Теперь, уже на прощание, меня поцеловала маменька. А бравый артист пожал руку и пожелал успехов.
Успехи мне, конечно, пригодятся.
В одиночестве я ковырялся вилкой во всяких вкусных блюдах, и думал. Вершина покорена. Что дальше? Звание гроссмейстера и так дадут, а если Галина позвонит кому нужно — а она позвонит! — то ещё и домой принесут к ужину. И что?

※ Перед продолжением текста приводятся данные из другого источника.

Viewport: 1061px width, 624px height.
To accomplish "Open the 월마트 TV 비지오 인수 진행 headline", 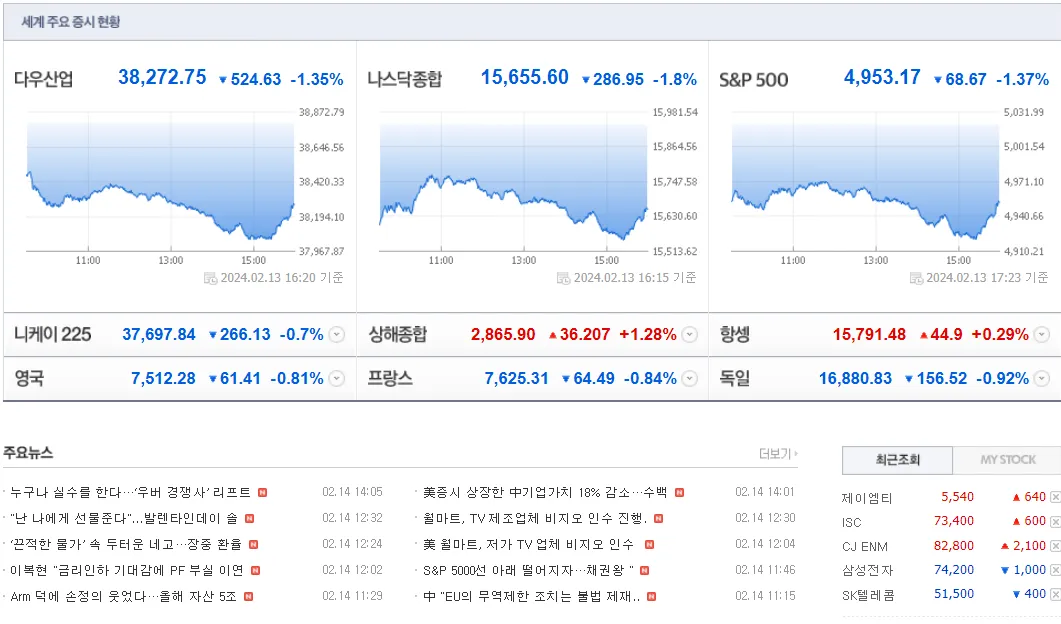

А то, что теперь обязательно предложат участвовать в каком-нибудь международном турнире. Заслужил. Увижу заграницу не в передаче «Международной панорамы», а своими глазами. Пройдусь по Пикадилли, попрыгаю вместе с кенгуру, поплаваю рядом с акулами… Уже страшно. И, кстати, о загранице. Помимо медали и диплома я получил денежный приз. Не безумно большой, но вполне серьезный. Могу на эти деньги хоть завтра купить «Жигули» — именно купить, без очереди, поскольку к деньгам полагается ордер на автомобиль. Нет, автомобиль мне не нужен, но всё равно приятно. Так вот в заграничном фильме видел, как победителя какого-то соревнования награждали публично — дали огромный, метр на полтора, чек. Понятно, чек демонстрационный. В целях рекламы. Участвуйте в наших соревнованиях и богатейте! А мне — ну, и другим призёрам тоже — денежные призы вручают за кулисами, келейно, будто в деньгах есть нечто постыдное. Ну да, у нас спорт считается любительским. Но какое тут любительство, если по расписанию за четыре недели было три выходных, а в остальные дни либо игра, либо доигрывание. Хорошо, у меня лично доигрываний не было, но у других — много. И ведь турнир — это казовая часть, в тени остаются часы и часы подготовки. По Ботвиннику, для того, чтобы сохранять гроссмейстерскую форму, нужно заниматься по сорок-пятьдесят часов в неделю круглогодично. Я-то не занимаюсь, так я и не Ботвинник. Ботвинник — шестикратный чемпион СССР, плюс абсолютный чемпион СССР, плюс чемпион мира, плюс многое, многое и многое. Уж он точно знает, что такое труд.